### Problem to solve
Copy the data word for word, keeping every line.

____________________

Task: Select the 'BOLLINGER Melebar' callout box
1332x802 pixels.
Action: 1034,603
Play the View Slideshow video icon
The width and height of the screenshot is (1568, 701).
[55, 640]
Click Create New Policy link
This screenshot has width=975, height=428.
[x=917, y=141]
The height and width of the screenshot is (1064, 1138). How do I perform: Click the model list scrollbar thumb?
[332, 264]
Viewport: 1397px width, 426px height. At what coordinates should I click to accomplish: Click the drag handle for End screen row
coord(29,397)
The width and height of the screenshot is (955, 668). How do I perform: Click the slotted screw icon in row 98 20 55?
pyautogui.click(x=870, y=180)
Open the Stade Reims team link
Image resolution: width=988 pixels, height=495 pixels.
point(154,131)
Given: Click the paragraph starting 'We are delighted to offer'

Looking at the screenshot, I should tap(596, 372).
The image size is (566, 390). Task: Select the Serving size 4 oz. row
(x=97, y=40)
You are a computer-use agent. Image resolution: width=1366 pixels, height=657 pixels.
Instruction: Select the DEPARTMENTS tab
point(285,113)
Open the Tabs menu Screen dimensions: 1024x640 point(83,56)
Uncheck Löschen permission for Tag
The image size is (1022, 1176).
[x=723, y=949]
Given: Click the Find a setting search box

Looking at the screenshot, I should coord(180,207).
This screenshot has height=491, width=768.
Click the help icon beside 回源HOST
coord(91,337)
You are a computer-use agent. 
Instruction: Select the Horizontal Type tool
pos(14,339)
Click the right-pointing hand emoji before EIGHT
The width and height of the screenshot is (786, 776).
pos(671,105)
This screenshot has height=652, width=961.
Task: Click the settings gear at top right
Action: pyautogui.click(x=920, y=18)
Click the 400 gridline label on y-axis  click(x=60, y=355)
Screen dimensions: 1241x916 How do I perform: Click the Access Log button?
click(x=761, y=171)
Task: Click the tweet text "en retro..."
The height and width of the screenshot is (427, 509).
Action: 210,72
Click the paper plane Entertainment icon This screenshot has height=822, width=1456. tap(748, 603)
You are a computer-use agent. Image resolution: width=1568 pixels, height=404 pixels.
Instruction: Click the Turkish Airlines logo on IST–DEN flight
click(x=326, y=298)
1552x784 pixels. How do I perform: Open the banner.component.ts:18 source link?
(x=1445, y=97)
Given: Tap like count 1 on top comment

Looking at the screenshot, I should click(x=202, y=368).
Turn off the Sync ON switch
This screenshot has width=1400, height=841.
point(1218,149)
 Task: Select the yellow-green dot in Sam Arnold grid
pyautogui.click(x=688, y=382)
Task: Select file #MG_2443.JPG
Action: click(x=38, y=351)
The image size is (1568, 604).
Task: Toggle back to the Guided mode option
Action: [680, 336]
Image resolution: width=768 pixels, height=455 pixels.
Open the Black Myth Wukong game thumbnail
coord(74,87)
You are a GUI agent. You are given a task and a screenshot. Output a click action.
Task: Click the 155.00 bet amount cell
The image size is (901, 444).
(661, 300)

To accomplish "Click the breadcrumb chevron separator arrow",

____________________

### Answer to this exercise
Task: Select the 'BOLLINGER Melebar' callout box
1332x802 pixels.
Action: 1034,603
Play the View Slideshow video icon
The width and height of the screenshot is (1568, 701).
[55, 640]
Click Create New Policy link
This screenshot has width=975, height=428.
[x=917, y=141]
The height and width of the screenshot is (1064, 1138). How do I perform: Click the model list scrollbar thumb?
[332, 264]
Viewport: 1397px width, 426px height. At what coordinates should I click to accomplish: Click the drag handle for End screen row
coord(29,397)
The width and height of the screenshot is (955, 668). How do I perform: Click the slotted screw icon in row 98 20 55?
pyautogui.click(x=870, y=180)
Open the Stade Reims team link
Image resolution: width=988 pixels, height=495 pixels.
point(154,131)
Given: Click the paragraph starting 'We are delighted to offer'

Looking at the screenshot, I should tap(596, 372).
The image size is (566, 390). Task: Select the Serving size 4 oz. row
(x=97, y=40)
You are a computer-use agent. Image resolution: width=1366 pixels, height=657 pixels.
Instruction: Select the DEPARTMENTS tab
point(285,113)
Open the Tabs menu Screen dimensions: 1024x640 point(83,56)
Uncheck Löschen permission for Tag
The image size is (1022, 1176).
[x=723, y=949]
Given: Click the Find a setting search box

Looking at the screenshot, I should coord(180,207).
This screenshot has height=491, width=768.
Click the help icon beside 回源HOST
coord(91,337)
You are a computer-use agent. 
Instruction: Select the Horizontal Type tool
pos(14,339)
Click the right-pointing hand emoji before EIGHT
The width and height of the screenshot is (786, 776).
pos(671,105)
This screenshot has height=652, width=961.
Task: Click the settings gear at top right
Action: pyautogui.click(x=920, y=18)
Click the 400 gridline label on y-axis  click(x=60, y=355)
Screen dimensions: 1241x916 How do I perform: Click the Access Log button?
click(x=761, y=171)
Task: Click the tweet text "en retro..."
The height and width of the screenshot is (427, 509).
Action: 210,72
Click the paper plane Entertainment icon This screenshot has height=822, width=1456. tap(748, 603)
You are a computer-use agent. Image resolution: width=1568 pixels, height=404 pixels.
Instruction: Click the Turkish Airlines logo on IST–DEN flight
click(x=326, y=298)
1552x784 pixels. How do I perform: Open the banner.component.ts:18 source link?
(x=1445, y=97)
Given: Tap like count 1 on top comment

Looking at the screenshot, I should click(x=202, y=368).
Turn off the Sync ON switch
This screenshot has width=1400, height=841.
point(1218,149)
 Task: Select the yellow-green dot in Sam Arnold grid
pyautogui.click(x=688, y=382)
Task: Select file #MG_2443.JPG
Action: click(x=38, y=351)
The image size is (1568, 604).
Task: Toggle back to the Guided mode option
Action: [680, 336]
Image resolution: width=768 pixels, height=455 pixels.
Open the Black Myth Wukong game thumbnail
coord(74,87)
You are a GUI agent. You are given a task and a screenshot. Output a click action.
Task: Click the 155.00 bet amount cell
The image size is (901, 444).
(661, 300)

To accomplish "Click the breadcrumb chevron separator arrow",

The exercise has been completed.